2.1 Continuous Uniform Distribution

Same population mean and variance.

x <- seq(-3, 3, by=0.01)
p0 <- dnorm(x, mean=0, sd=1)
p1 <- dunif(x, min=-sqrt(3), max=sqrt(3))
# mean = (a + b) / 2
# variance = (b - a)^2 / 12 ==>
# a = mean - sqrt(3 * variance)
# b = mean + sqrt(3 * variance)

plot(x, p1, type="l", lty=2, lwd=2, col="red", xlab="x", ylab="Density", ylim=c(0, 0.42))
lines(x, p0, type="l", lwd=2)
legend("topright",c("Violated","Normal"), col=c("red","black"), lty=c(2,1), lwd=2, bty="n")

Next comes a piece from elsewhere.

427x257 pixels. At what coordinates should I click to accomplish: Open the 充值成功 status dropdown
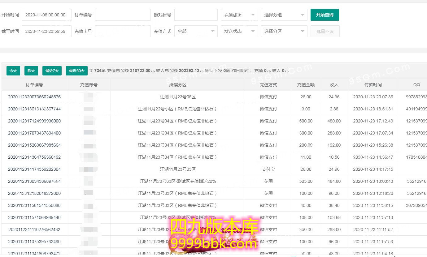coord(239,15)
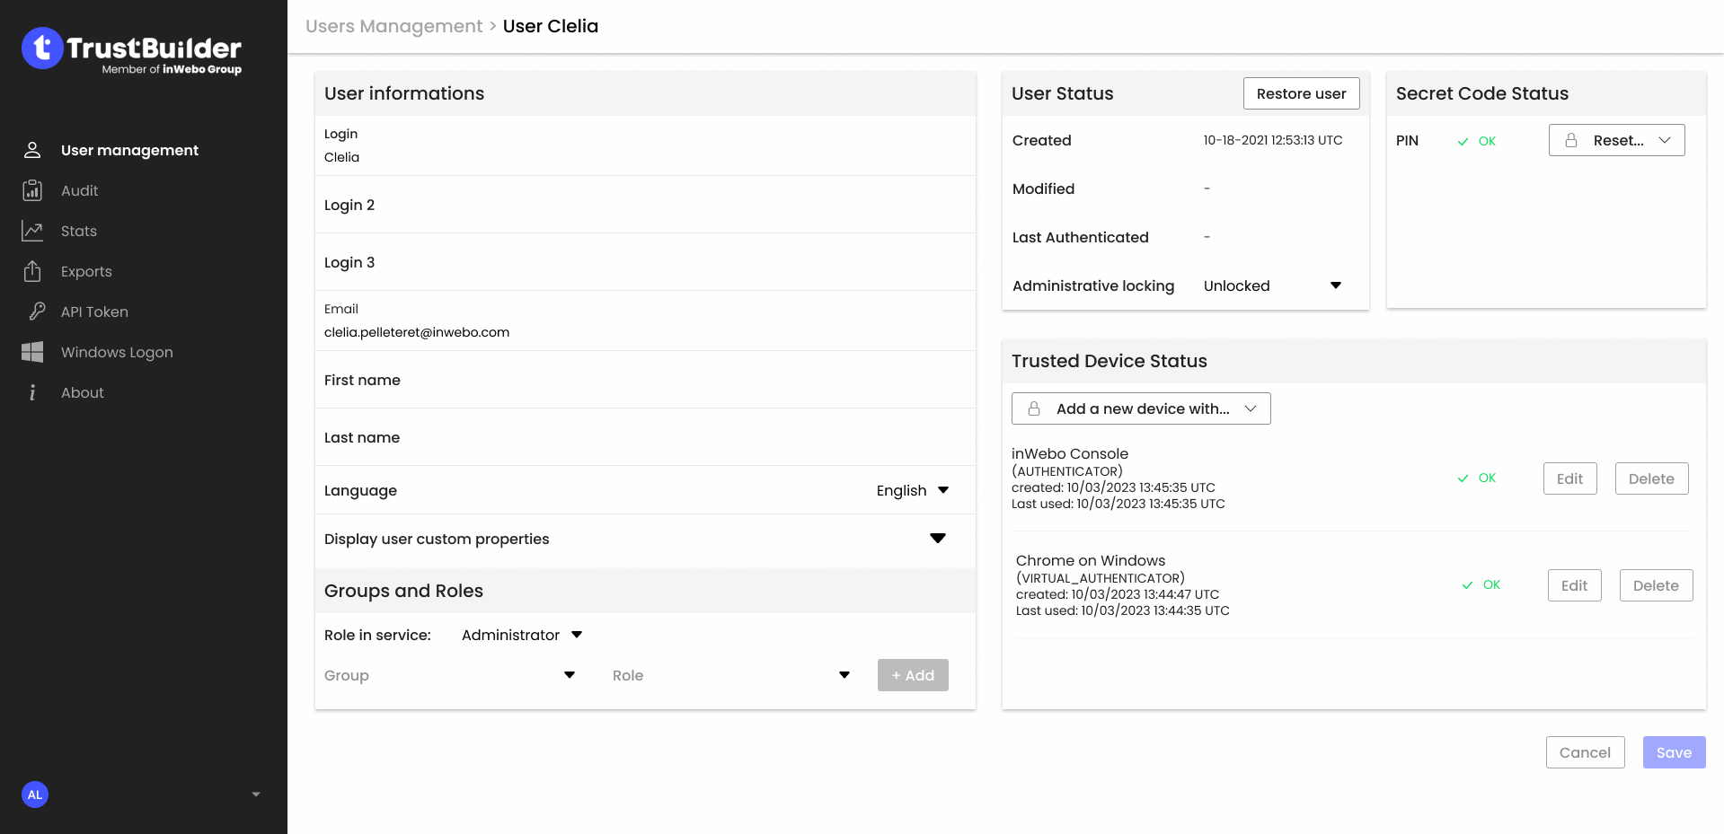Expand Display user custom properties
The height and width of the screenshot is (834, 1724).
(x=937, y=539)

2.2 Simulation (True Effect = 0)

viz2(10, NSim, 0, dist="unif")

viz2(20, NSim, 0, dist="unif")

viz2(100, NSim, 0, dist="unif")

viz2(1000, NSim, 0, dist="unif")

2.3 Simulation (True Effect = 0.5)

viz2(10, NSim, 0.5, dist="unif")

viz2(20, NSim, 0.5, dist="unif")

viz2(100, NSim, 0.5, dist="unif", xlim=c(0,.005))

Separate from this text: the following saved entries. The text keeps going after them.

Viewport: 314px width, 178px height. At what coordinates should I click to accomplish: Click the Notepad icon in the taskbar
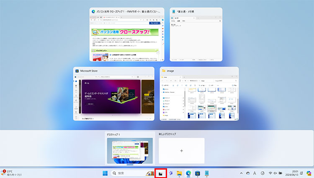207,173
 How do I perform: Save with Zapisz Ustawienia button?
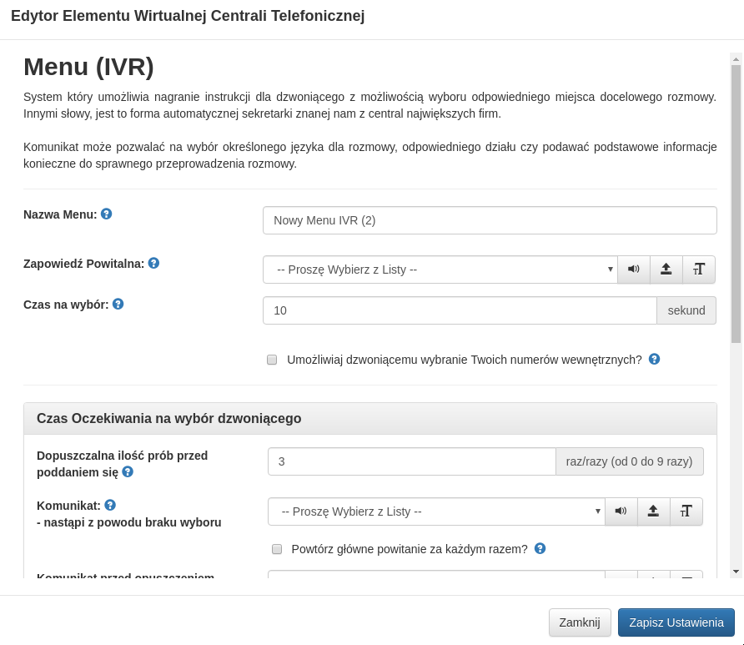pos(676,622)
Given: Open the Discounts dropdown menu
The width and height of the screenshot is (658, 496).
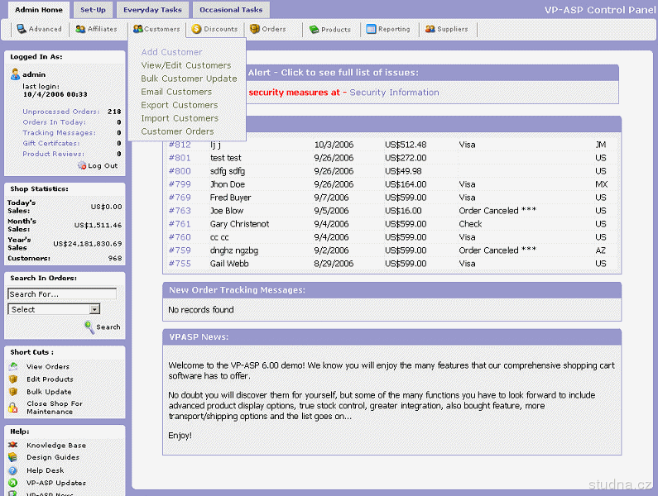Looking at the screenshot, I should (x=214, y=29).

viz2(1000, NSim, 0.5, dist="unif", xlim=c(0,1E-43))

3. Triangular

3.1 Symmetric Triangular Distribution

Same population mean and variance.

x <- seq(-3, 3, by=0.01)
p0 <- dnorm(x, mean=0, sd=1)

sym_tri_pdf <- function(x, a, b) {
  #' define the symmetric triangular distribution PDF
  c <- (a + b) / 2
  ifelse(x < a | x > b, 0, ((b - c) - abs(c - x)) / ((b-c)^2))
}

plot(x, sym_tri_pdf(x, -sqrt(6), sqrt(6)),
     type="l", lty=2, lwd=2, col="red", xlab="x", ylab="Density")
lines(x, p0, type="l", lwd=2)
legend("topright",c("Violated","Normal"), col=c("red","black"), lty=c(2,1), lwd=2, bty="n")

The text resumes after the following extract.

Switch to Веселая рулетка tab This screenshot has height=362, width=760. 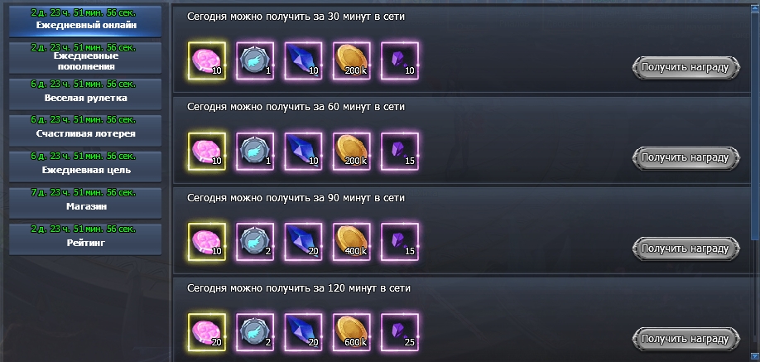click(x=85, y=94)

3.2 Simulation (True Effect = 0)

viz2(10, NSim, 0, dist="tri")

viz2(20, NSim, 0, dist="tri")

viz2(100, NSim, 0, dist="tri")

viz2(1000, NSim, 0, dist="tri")

3.3 Simulation (True Effect = 0.5)

viz2(10, NSim, 0.5, dist="tri")

viz2(20, NSim, 0.5, dist="tri")

viz2(100, NSim, 0.5, dist="tri", xlim=c(0,.005))

viz2(1000, NSim, 0.5, dist="tri", xlim=c(0,1E-43))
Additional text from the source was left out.